◆ To do
In the entries, take everything from the line with "Forum (54, 186)" down to the line with "Miniature Spirits (198, 208)" and switch "Products" to "Items", leaving all else the same. Give back only those lines.

(Element and text location data)
● ● ● ●

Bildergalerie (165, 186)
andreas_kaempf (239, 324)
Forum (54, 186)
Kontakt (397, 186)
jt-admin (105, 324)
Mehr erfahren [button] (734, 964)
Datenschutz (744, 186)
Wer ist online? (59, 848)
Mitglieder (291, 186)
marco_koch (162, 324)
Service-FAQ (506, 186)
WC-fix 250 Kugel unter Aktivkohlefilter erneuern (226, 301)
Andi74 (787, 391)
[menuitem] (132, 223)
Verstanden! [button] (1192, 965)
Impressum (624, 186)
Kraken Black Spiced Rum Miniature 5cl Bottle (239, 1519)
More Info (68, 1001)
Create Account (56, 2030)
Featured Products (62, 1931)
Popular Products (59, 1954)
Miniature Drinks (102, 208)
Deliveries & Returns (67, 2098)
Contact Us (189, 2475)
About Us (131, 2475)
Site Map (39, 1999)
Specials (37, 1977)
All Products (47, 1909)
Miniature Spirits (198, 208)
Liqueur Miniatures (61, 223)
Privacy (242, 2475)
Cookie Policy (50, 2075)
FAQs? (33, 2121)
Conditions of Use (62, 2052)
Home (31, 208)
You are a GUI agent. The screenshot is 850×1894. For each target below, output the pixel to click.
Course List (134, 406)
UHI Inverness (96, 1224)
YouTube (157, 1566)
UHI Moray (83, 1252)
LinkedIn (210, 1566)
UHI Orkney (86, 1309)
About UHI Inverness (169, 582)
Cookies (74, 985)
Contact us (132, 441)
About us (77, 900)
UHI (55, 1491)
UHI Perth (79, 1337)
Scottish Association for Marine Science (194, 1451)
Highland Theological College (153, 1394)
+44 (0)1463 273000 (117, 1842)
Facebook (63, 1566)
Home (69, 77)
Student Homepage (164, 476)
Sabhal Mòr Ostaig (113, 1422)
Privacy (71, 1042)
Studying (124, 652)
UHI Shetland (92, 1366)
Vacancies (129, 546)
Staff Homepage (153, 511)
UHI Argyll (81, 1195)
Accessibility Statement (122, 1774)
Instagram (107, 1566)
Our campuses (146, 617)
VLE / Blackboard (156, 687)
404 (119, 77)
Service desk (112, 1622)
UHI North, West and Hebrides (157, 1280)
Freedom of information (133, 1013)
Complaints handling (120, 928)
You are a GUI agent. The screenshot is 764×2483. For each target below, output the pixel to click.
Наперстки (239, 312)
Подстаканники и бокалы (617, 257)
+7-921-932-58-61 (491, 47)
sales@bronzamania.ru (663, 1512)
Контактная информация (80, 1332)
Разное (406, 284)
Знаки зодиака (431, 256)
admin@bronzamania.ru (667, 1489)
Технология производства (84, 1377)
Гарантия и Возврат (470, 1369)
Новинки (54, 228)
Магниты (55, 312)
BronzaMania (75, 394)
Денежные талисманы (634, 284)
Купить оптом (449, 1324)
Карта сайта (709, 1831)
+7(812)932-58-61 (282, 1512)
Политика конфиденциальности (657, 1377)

● ● ● ●

◆ Solution to this problem
Forum (54, 186)
Kontakt (397, 186)
jt-admin (105, 324)
Mehr erfahren [button] (734, 964)
Datenschutz (744, 186)
Wer ist online? (59, 848)
Mitglieder (291, 186)
marco_koch (162, 324)
Service-FAQ (506, 186)
WC-fix 250 Kugel unter Aktivkohlefilter erneuern (226, 301)
Andi74 (787, 391)
[menuitem] (132, 223)
Verstanden! [button] (1192, 965)
Impressum (624, 186)
Kraken Black Spiced Rum Miniature 5cl Bottle (239, 1519)
More Info (68, 1001)
Create Account (56, 2030)
Featured Items (62, 1931)
Popular Items (59, 1954)
Miniature Drinks (102, 208)
Deliveries & Returns (67, 2098)
Contact Us (189, 2475)
About Us (131, 2475)
Site Map (39, 1999)
Specials (37, 1977)
All Items (47, 1909)
Miniature Spirits (198, 208)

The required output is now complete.